--- BEGIN Passage shown ---
Would setting up a netdump server provide anymore information?
Will.
On Thu, 2006-06-08 at 07:58 -0400, Alfred von Campe wrote:
On Jun 2, 2006, at 6:57, Johnny Hughes wrote:
Smartd doesn't work on many SATA drives ... the libata was written for pata, and it sometimes causes issues.
I disabled smartd.
If you are not using RAID, you can remove the dmraid package. Yes, sometimes it can cause issues even if you are not using RAID.
I removed the dmraid RPM and I replaced the SATA cable as suggested in another reply, but the problem still persists. Every 2-3 days I get the error in the subject line, and I have to reboot the system. I suspect a HW problem, but I've replaced the disk already, and I don't know what else to try. There is nothing in /var/log/messages that looks suspicious (actually, there is literally nothing in /var/ log/messages since Tuesday night until the reboot this morning). That makes sense, if the file system is getting corrupted, it can't write errors to a log file. Any ideas what I can do next to debug this problem?
Alfred
If this hasn't worked for a long period of time and then just failed (in other words, this is a new install and has never worked properly) then I would suspect driver related issues.
I would suggest the following:
1. Make sure you have the latest system BIOS available from the motherboard manufacturer. If you have a controller for the SATA drives that is not on the motherboard, make sure it has the latest BIOS offered by the manufacturer.
2. Make sure you have the latest bios for the hard drive(s) in question if there are bios updates provided from the hard drive manufacturer (that is the case with some SATA hard drives).
3. Look in the BIOS for settings that concern the drives (either in the motherboard or a separate controller) and ensure you understand what each one does and that they are set appropriately for Linux operations.
4. See if the controller manufacturer or the motherboard manufacturer provide Linux Drivers for the SATA controllers that might be newer than the ones in the Linux kernel.
On Thu, 2006-06-08 at 07:37 -0500, Johnny Hughes wrote:
On Thu, 2006-06-08 at 07:58 -0400, Alfred von Campe wrote:
On Jun 2, 2006, at 6:57, Johnny Hughes wrote:
<snip>
I would suggest the following:
- Make sure you have the latest system BIOS available from the
motherboard manufacturer. If you have a controller for the SATA drives that is not on the motherboard, make sure it has the latest BIOS offered by the manufacturer.
- Make sure you have the latest bios for the hard drive(s) in question
if there are bios updates provided from the hard drive manufacturer (that is the case with some SATA hard drives).
--- END Passage shown ---
--- BEGIN Excerpted data ---
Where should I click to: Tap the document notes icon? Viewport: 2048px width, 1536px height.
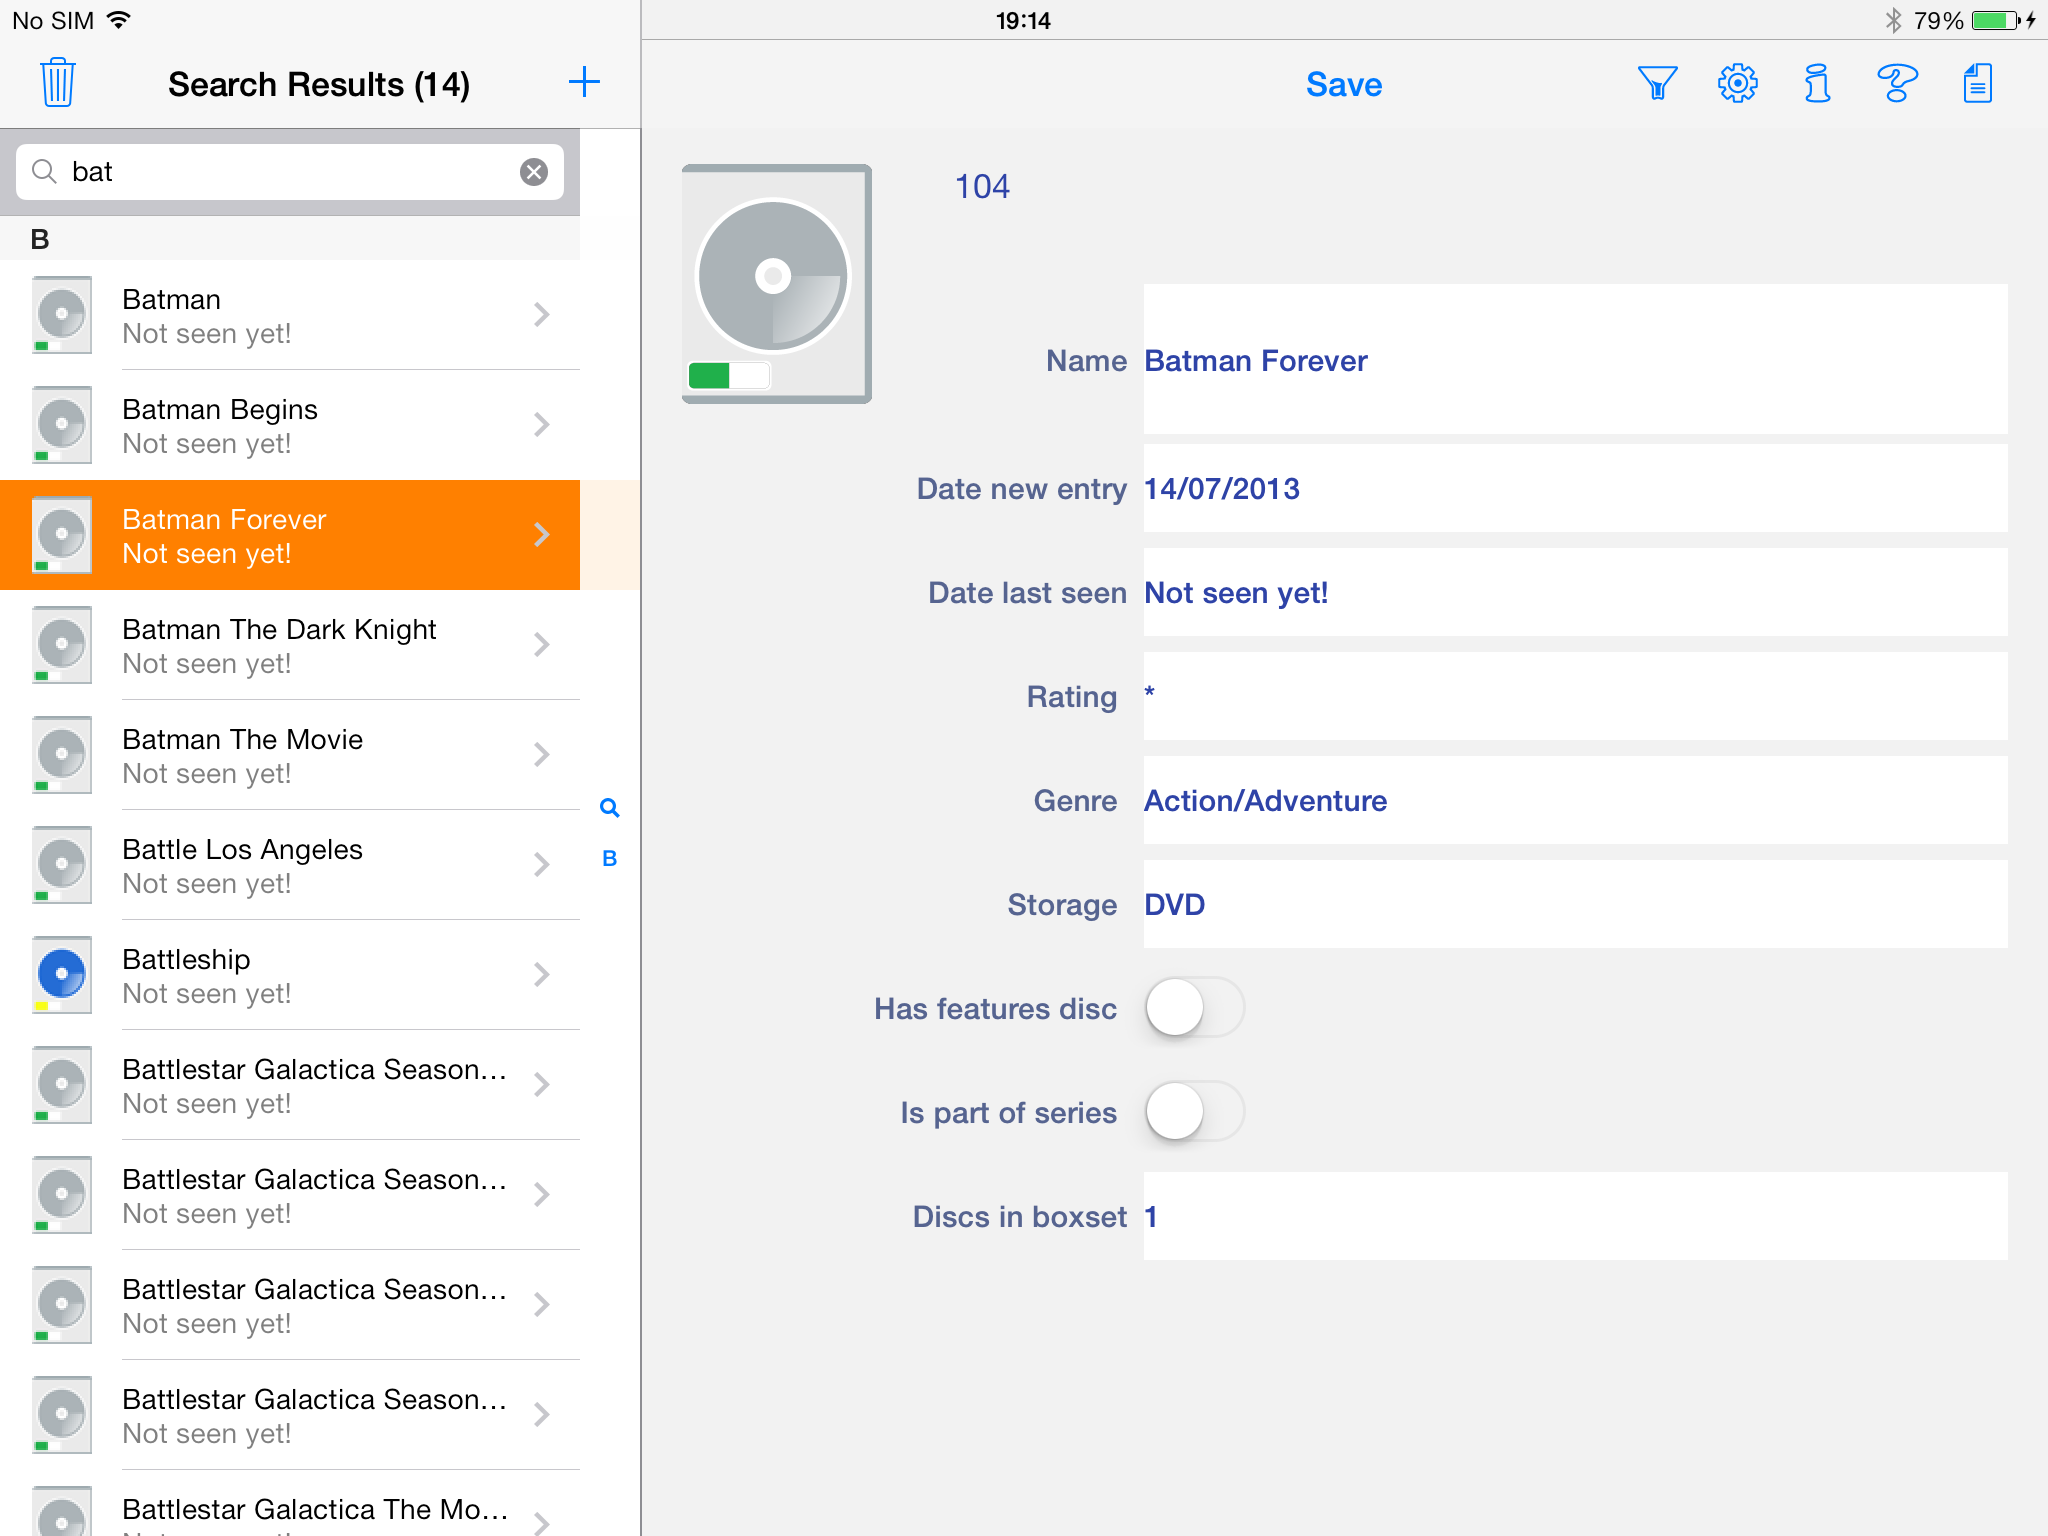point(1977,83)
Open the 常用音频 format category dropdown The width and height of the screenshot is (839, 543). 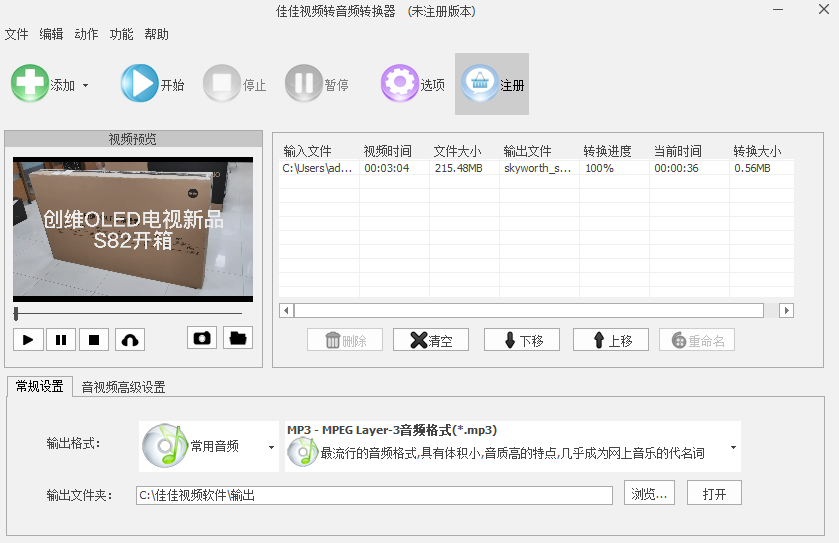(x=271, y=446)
--- END Excerpted data ---
--- BEGIN Excerpted data ---
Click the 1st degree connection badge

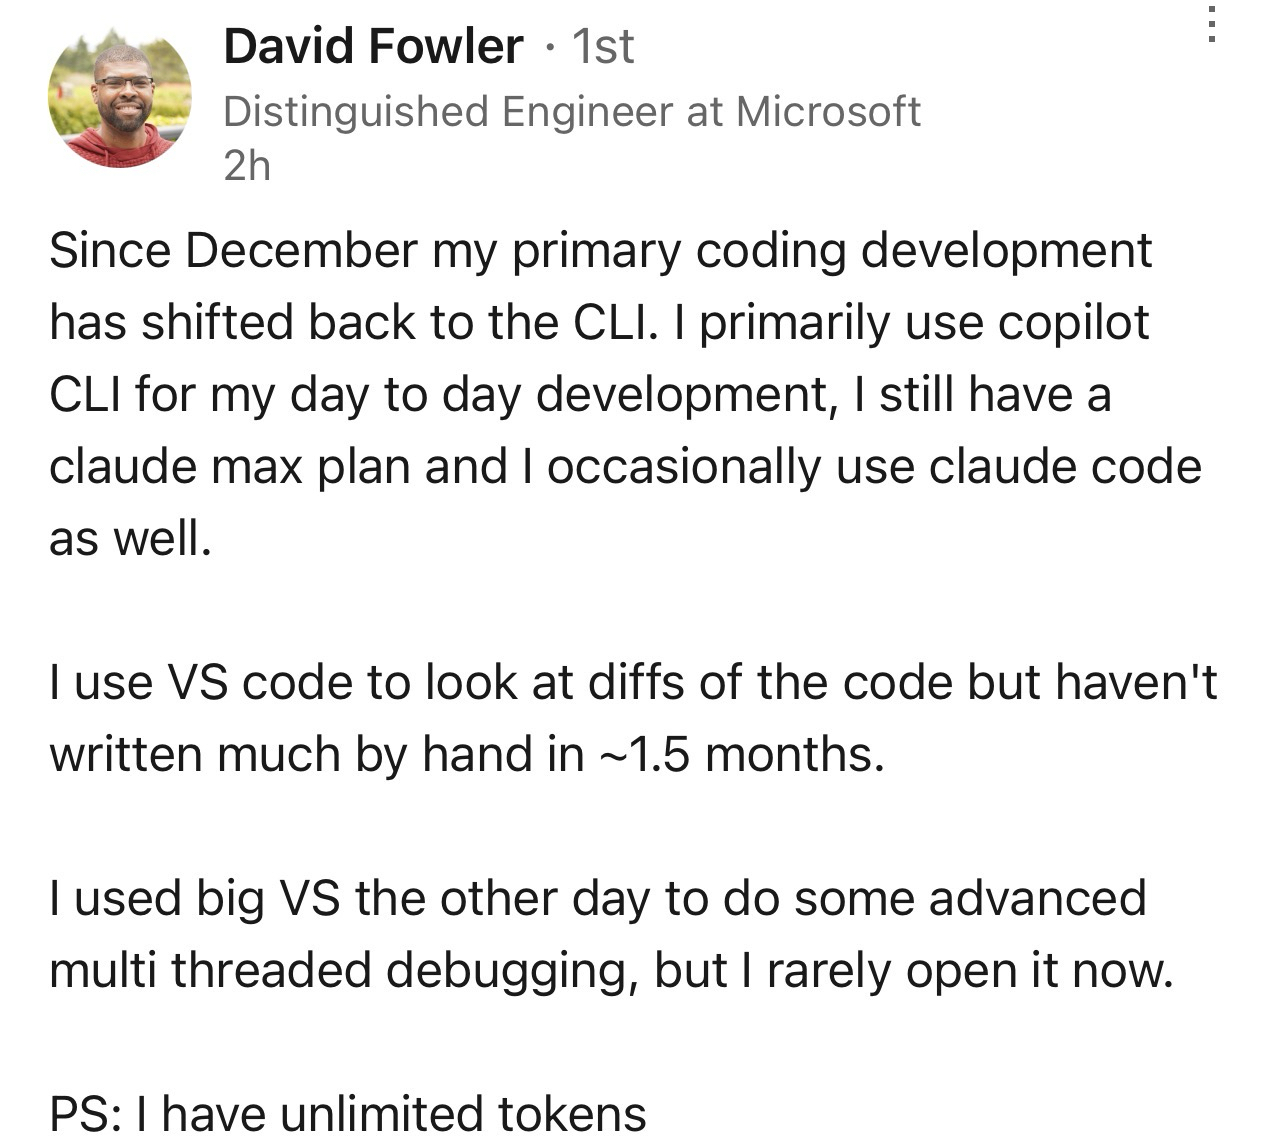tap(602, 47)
--- END Excerpted data ---
Objective A: From the SATA troubleshooting thread, print the passage that begins at the words "If you are not using RAID, you" and ends after the words "debug this problem?".
Objective B: In the SATA troubleshooting thread, how often does the error return and force a reboot?
Objective C: Continue the SATA troubleshooting thread from its last line.

Right answer A:
If you are not using RAID, you can remove the dmraid package. Yes, sometimes it can cause issues even if you are not using RAID.
I removed the dmraid RPM and I replaced the SATA cable as suggested in another reply, but the problem still persists. Every 2-3 days I get the error in the subject line, and I have to reboot the system. I suspect a HW problem, but I've replaced the disk already, and I don't know what else to try. There is nothing in /var/log/messages that looks suspicious (actually, there is literally nothing in /var/ log/messages since Tuesday night until the reboot this morning). That makes sense, if the file system is getting corrupted, it can't write errors to a log file. Any ideas what I can do next to debug this problem?

Right answer B: Every 2-3 days.

Right answer C:
- Look in the BIOS for settings that concern the drives (either in the
motherboard or a separate controller) and ensure you understand what each one does and that they are set appropriately for Linux operations.
- See if the controller manufacturer or the motherboard manufacturer
provide Linux Drivers for the SATA controllers that might be newer than the ones in the Linux kernel.
<snip sig stuff>
If I may also suggest:
5. Check with the support orgs/sites of all component manufacturers (possibly even the distributor you purchased from) to see if they have knowledge of issues and resolutions. I've noticed over the years that often a problem with a particular combination of hardware/software is encountered/reported/solved between the end-customer and a support organization earlier than elsewhere. Even if not, the *good* support organizations will strive to help because they know that it is likely that others will encounter the problem.
HTH
William L. Maltby wrote:
On Thu, 2006-06-08 at 07:37 -0500, Johnny Hughes wrote:
On Thu, 2006-06-08 at 07:58 -0400, Alfred von Campe wrote:
On Jun 2, 2006, at 6:57, Johnny Hughes wrote:
<snip>
I would suggest the following:
- Make sure you have the latest system BIOS available from the
motherboard manufacturer. If you have a controller for the SATA drives that is not on the motherboard, make sure it has the latest BIOS offered by the manufacturer.
- Make sure you have the latest bios for the hard drive(s) in question
if there are bios updates provided from the hard drive manufacturer (that is the case with some SATA hard drives).
- Look in the BIOS for settings that concern the drives (either in the
motherboard or a separate controller) and ensure you understand what each one does and that they are set appropriately for Linux operations.
- See if the controller manufacturer or the motherboard manufacturer
provide Linux Drivers for the SATA controllers that might be newer than the ones in the Linux kernel.
<snip sig stuff>
If I may also suggest:
- Check with the support orgs/sites of all component manufacturers
(possibly even the distributor you purchased from) to see if they have knowledge of issues and resolutions. I've noticed over the years that often a problem with a particular combination of hardware/software is encountered/reported/solved between the end-customer and a support organization earlier than elsewhere. Even if not, the *good* support organizations will strive to help because they know that it is likely that others will encounter the problem.
This is not directly related but is the box stable in Windows? Hardware issues like the one below will show up in any OS.
http://www.3ware.com/kb/article.aspx?id=10964
Another thing, the SATA controller does not happen to be a Silicon Image chip does it? I heard that the driver was supposed to be fixed but there were still some odd reports last I followed it. Them chips and certain hard drives don't like each other but I cannot remember which.
Thanks to all for your suggestions. I was away from the office all day today, and will only be there briefly tomorrow before going on vacation for a week. So I won't get a chance to try out all your suggestions until I get back a week from Monday. I am sure that the system will hang in my absence, but there is not much I can do about that (other than shutting it down).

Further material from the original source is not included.